Set down, word for word, the part of the passage on the Rookie Rule that begins with the words "The rule had" and ends with "achieve that goal.".
--- START OF Selected extract ---
The rule had outlived its usefulness, IRTA secretary Mike Trimby told "The situation has changed," Trimby said. "There are far fewer opportunities for rookies now than there were when the Rookie Rule was introduced." In 2010, the first year of its introduction, there were three satellite Ducati seats, two satellite Yamaha seats and four satellite Honda seats available. In 2013, there will be just two satellite Yamahas and two satellite Hondas, with perhaps just a single satellite Ducati available, though Ducati team boss Alessandro Cicognani said that it was Ducati's intention to keep two satellite Ducatis if possible, and the factory was willing to look at pricing to help achieve that goal.
--- END OF Selected extract ---
--- START OF Dataset content ---
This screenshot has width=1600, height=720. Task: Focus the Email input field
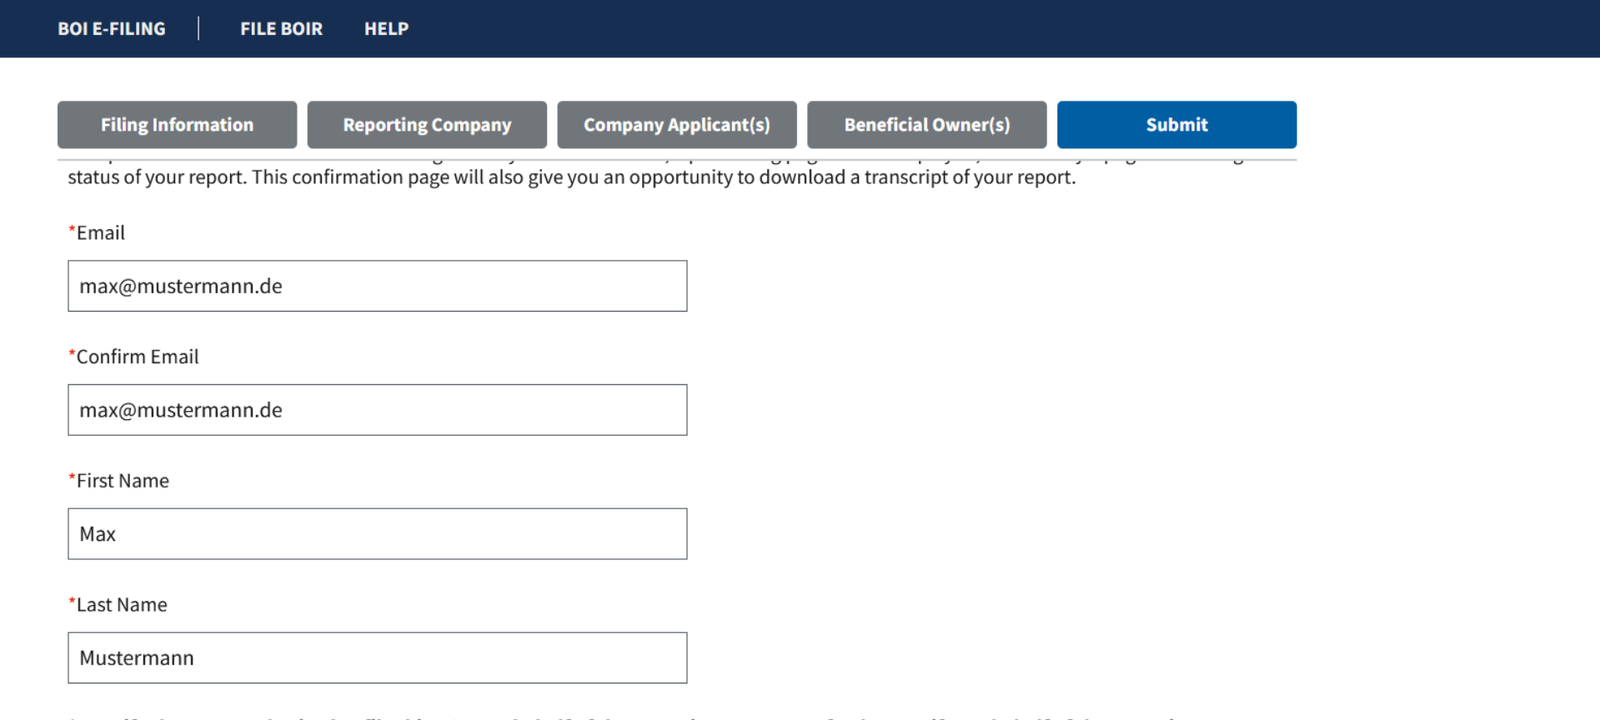(x=377, y=286)
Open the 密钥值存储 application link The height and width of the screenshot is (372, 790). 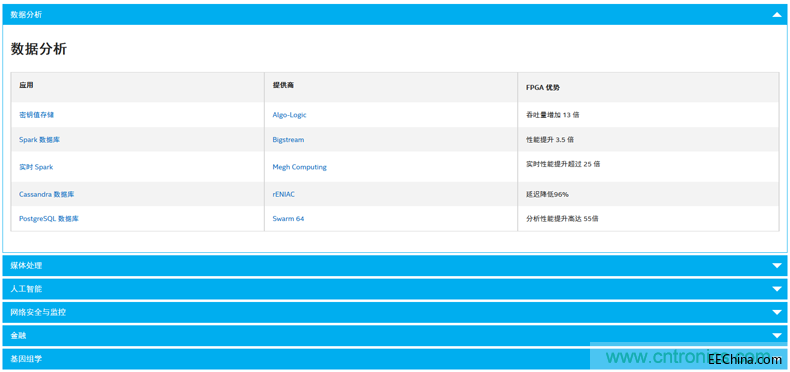point(36,115)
--- END OF Dataset content ---
### [Written response]
The rule had outlived its usefulness, IRTA secretary Mike Trimby told "The situation has changed," Trimby said. "There are far fewer opportunities for rookies now than there were when the Rookie Rule was introduced." In 2010, the first year of its introduction, there were three satellite Ducati seats, two satellite Yamaha seats and four satellite Honda seats available. In 2013, there will be just two satellite Yamahas and two satellite Hondas, with perhaps just a single satellite Ducati available, though Ducati team boss Alessandro Cicognani said that it was Ducati's intention to keep two satellite Ducatis if possible, and the factory was willing to look at pricing to help achieve that goal.